::: Fragmento citado
# Control de motores y LED por medio de PWM



## Welsys (Jun 18, 2008)

Hola compañeros. Me estoy metiendo de cabeza en esto de la robotica, y tengo un par de dudas que estoy seguro que alguien me prodra resolver, Gracias de antemano.

Voy a controlar motores y led's por medio de PWM, esto ya lo tengo programado con un pic, pero quiero saber cual es la frecuencia optima para la señal modulada. Por ejemplo, para el LED he probado 25Hz, pero nose si es la mejor. Para los motores de continua cual me recomendariais? Es que me resulta dificil ver a que frecuencia es optimo el movimiento del motor.Para los servos si he encontrado cual deberia ser, pero para un motor de continua... no lo se. Espero que puedan ayudarme

Un saludo y gracias


----------



## Beamspot (Jun 18, 2008)

Para motores, de momento uso 1KHz, pero debería investigar, ya que no tengo suficiente información al respecto.

Para led's te recomiendo entre 100 (malo) y 400 Hz (lo mejor). Pero hay que recordar una cosa, y es que la vista no es lineal, o sea, que variar del duty del 50 a 100% va a darte la impresión de que la variación de luz es menor que cambiando el duty de 25 al 50%. Y de esto sí que he investigado.
::::::
Trabajo por realizar = Según el hilo sobre control por PWM, explica en una a tres oraciones por qué, en un LED, subir el duty del 50 al 100 % da la impresión de una variación de luz menor que subirlo del 25 al 50 %.
::: Información proporcionada
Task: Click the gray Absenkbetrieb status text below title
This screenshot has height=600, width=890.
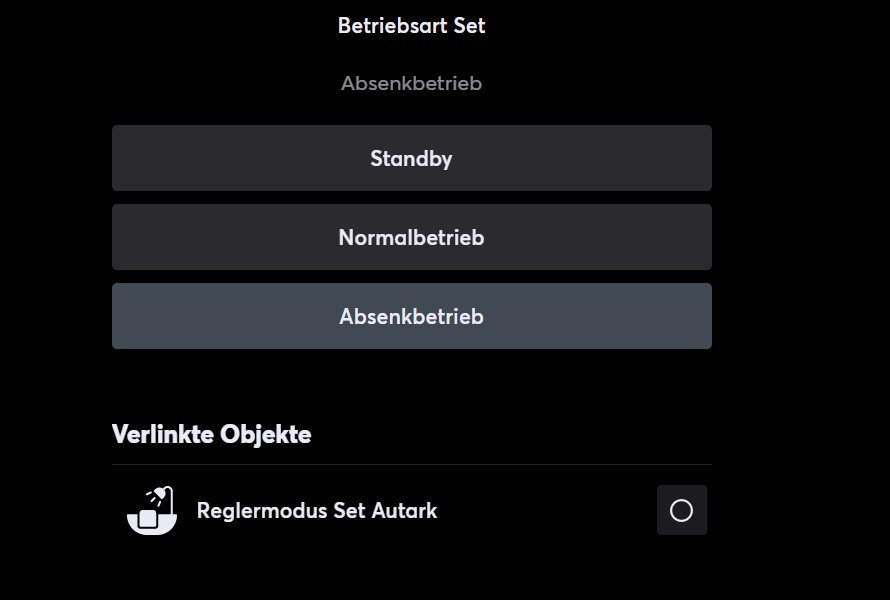Action: click(411, 84)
::::::
Resultado de la tarea = Ocurre porque la vista no es lineal. Por eso, un mismo cambio en el duty no se percibe como un cambio proporcional en la luz, y el paso del 50 al 100 % parece menor que el paso del 25 al 50 %.